## Exercise goal
Write out all of the data again, precisely as it appears.
[[ Records for processing, beginning ]]
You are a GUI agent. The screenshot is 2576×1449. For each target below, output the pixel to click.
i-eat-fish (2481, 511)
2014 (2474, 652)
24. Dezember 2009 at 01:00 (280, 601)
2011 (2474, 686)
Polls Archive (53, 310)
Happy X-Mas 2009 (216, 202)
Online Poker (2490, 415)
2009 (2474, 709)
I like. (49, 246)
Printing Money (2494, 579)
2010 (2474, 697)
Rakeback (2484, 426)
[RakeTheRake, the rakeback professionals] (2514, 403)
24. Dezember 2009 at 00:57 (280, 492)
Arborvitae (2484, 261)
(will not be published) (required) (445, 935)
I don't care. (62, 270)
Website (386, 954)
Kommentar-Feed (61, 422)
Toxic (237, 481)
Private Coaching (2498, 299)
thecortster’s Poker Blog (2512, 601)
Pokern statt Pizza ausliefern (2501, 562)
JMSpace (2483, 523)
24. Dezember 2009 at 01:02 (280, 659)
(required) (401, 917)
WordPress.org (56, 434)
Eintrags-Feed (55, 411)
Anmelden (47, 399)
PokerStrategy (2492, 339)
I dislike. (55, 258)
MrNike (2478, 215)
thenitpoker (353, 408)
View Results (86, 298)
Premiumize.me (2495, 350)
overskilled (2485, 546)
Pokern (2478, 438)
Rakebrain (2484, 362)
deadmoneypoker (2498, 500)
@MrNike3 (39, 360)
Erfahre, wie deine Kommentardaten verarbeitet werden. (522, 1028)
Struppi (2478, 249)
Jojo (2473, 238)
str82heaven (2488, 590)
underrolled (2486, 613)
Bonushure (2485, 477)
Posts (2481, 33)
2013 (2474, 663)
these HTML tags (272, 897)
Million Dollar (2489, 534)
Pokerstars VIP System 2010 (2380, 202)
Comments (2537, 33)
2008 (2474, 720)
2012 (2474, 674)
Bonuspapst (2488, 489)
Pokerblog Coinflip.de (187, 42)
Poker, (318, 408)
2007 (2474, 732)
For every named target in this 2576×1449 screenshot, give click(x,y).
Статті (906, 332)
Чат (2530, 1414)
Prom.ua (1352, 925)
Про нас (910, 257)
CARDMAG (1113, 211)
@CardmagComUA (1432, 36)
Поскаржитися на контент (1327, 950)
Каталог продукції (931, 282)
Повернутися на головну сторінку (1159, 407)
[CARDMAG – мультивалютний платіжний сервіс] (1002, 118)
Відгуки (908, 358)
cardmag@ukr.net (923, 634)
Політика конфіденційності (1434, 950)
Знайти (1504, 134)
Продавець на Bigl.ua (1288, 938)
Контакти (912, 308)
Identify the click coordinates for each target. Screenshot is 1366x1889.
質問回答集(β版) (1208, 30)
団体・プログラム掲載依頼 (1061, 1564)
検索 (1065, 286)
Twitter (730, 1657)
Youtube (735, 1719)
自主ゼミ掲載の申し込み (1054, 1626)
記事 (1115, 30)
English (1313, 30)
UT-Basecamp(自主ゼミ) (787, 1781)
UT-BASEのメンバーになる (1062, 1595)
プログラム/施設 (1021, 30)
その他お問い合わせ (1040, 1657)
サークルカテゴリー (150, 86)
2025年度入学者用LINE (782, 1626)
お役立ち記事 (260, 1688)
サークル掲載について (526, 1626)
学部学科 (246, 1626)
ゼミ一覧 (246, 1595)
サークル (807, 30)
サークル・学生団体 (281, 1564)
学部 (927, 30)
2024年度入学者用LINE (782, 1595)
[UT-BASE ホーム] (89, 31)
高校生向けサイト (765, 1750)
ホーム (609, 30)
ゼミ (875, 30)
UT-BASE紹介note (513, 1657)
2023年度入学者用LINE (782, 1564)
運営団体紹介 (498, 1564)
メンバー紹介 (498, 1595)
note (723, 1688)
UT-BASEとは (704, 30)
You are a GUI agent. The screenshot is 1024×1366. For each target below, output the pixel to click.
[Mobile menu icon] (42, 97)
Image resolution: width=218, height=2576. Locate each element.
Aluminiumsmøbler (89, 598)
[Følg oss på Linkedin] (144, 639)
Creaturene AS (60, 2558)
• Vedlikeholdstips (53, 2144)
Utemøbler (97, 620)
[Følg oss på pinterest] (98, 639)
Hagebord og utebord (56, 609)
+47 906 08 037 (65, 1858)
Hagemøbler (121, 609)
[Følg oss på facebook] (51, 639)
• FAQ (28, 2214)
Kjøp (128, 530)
[[ Records for processing, end ]]
## Task result
You are a GUI agent. The screenshot is 2576×1449. For each target below, output the pixel to click.
i-eat-fish (2481, 511)
2014 (2474, 652)
24. Dezember 2009 at 01:00 (280, 601)
2011 (2474, 686)
Polls Archive (53, 310)
Happy X-Mas 2009 (216, 202)
Online Poker (2490, 415)
2009 (2474, 709)
I like. (49, 246)
Printing Money (2494, 579)
2010 (2474, 697)
Rakeback (2484, 426)
[RakeTheRake, the rakeback professionals] (2514, 403)
24. Dezember 2009 at 00:57 (280, 492)
Arborvitae (2484, 261)
(will not be published) (required) (445, 935)
I don't care. (62, 270)
Website (386, 954)
Kommentar-Feed (61, 422)
Toxic (237, 481)
Private Coaching (2498, 299)
thecortster’s Poker Blog (2512, 601)
Pokern statt Pizza ausliefern (2501, 562)
JMSpace (2483, 523)
24. Dezember 2009 at 01:02 (280, 659)
(required) (401, 917)
WordPress.org (56, 434)
Eintrags-Feed (55, 411)
Anmelden (47, 399)
PokerStrategy (2492, 339)
I dislike. (55, 258)
MrNike (2478, 215)
thenitpoker (353, 408)
View Results (86, 298)
Premiumize.me (2495, 350)
overskilled (2485, 546)
Pokern (2478, 438)
Rakebrain (2484, 362)
deadmoneypoker (2498, 500)
@MrNike3 (39, 360)
Erfahre, wie deine Kommentardaten verarbeitet werden. (522, 1028)
Struppi (2478, 249)
Jojo (2473, 238)
str82heaven (2488, 590)
underrolled (2486, 613)
Bonushure (2485, 477)
Posts (2481, 33)
2013 (2474, 663)
these HTML tags (272, 897)
Million Dollar (2489, 534)
Pokerstars VIP System 2010 (2380, 202)
Comments (2537, 33)
2008 (2474, 720)
2012 (2474, 674)
Bonuspapst (2488, 489)
Pokerblog Coinflip.de (187, 42)
Poker, (318, 408)
2007 (2474, 732)
For every named target in this 2576×1449 screenshot, give click(x,y).
Статті (906, 332)
Чат (2530, 1414)
Prom.ua (1352, 925)
Про нас (910, 257)
CARDMAG (1113, 211)
@CardmagComUA (1432, 36)
Поскаржитися на контент (1327, 950)
Каталог продукції (931, 282)
Повернутися на головну сторінку (1159, 407)
[CARDMAG – мультивалютний платіжний сервіс] (1002, 118)
Відгуки (908, 358)
cardmag@ukr.net (923, 634)
Політика конфіденційності (1434, 950)
Знайти (1504, 134)
Продавець на Bigl.ua (1288, 938)
Контакти (912, 308)
Identify the click coordinates for each target. Screenshot is 1366x1889.
質問回答集(β版) (1208, 30)
団体・プログラム掲載依頼 (1061, 1564)
検索 (1065, 286)
Twitter (730, 1657)
Youtube (735, 1719)
自主ゼミ掲載の申し込み (1054, 1626)
記事 (1115, 30)
English (1313, 30)
UT-Basecamp(自主ゼミ) (787, 1781)
UT-BASEのメンバーになる (1062, 1595)
プログラム/施設 (1021, 30)
その他お問い合わせ (1040, 1657)
サークルカテゴリー (150, 86)
2025年度入学者用LINE (782, 1626)
お役立ち記事 (260, 1688)
サークル掲載について (526, 1626)
学部学科 (246, 1626)
ゼミ一覧 (246, 1595)
サークル (807, 30)
サークル・学生団体 (281, 1564)
学部 (927, 30)
2024年度入学者用LINE (782, 1595)
[UT-BASE ホーム] (89, 31)
高校生向けサイト (765, 1750)
ホーム (609, 30)
ゼミ (875, 30)
UT-BASE紹介note (513, 1657)
2023年度入学者用LINE (782, 1564)
運営団体紹介 (498, 1564)
メンバー紹介 (498, 1595)
note (723, 1688)
UT-BASEとは (704, 30)
You are a GUI agent. The screenshot is 1024×1366. For each target below, output the pixel to click.
[Mobile menu icon] (42, 97)
Image resolution: width=218, height=2576. Locate each element.
Aluminiumsmøbler (89, 598)
[Følg oss på Linkedin] (144, 639)
Creaturene AS (60, 2558)
• Vedlikeholdstips (53, 2144)
Utemøbler (97, 620)
[Følg oss på pinterest] (98, 639)
Hagebord og utebord (56, 609)
+47 906 08 037 (65, 1858)
Hagemøbler (121, 609)
[Følg oss på facebook] (51, 639)
• FAQ (28, 2214)
Kjøp (128, 530)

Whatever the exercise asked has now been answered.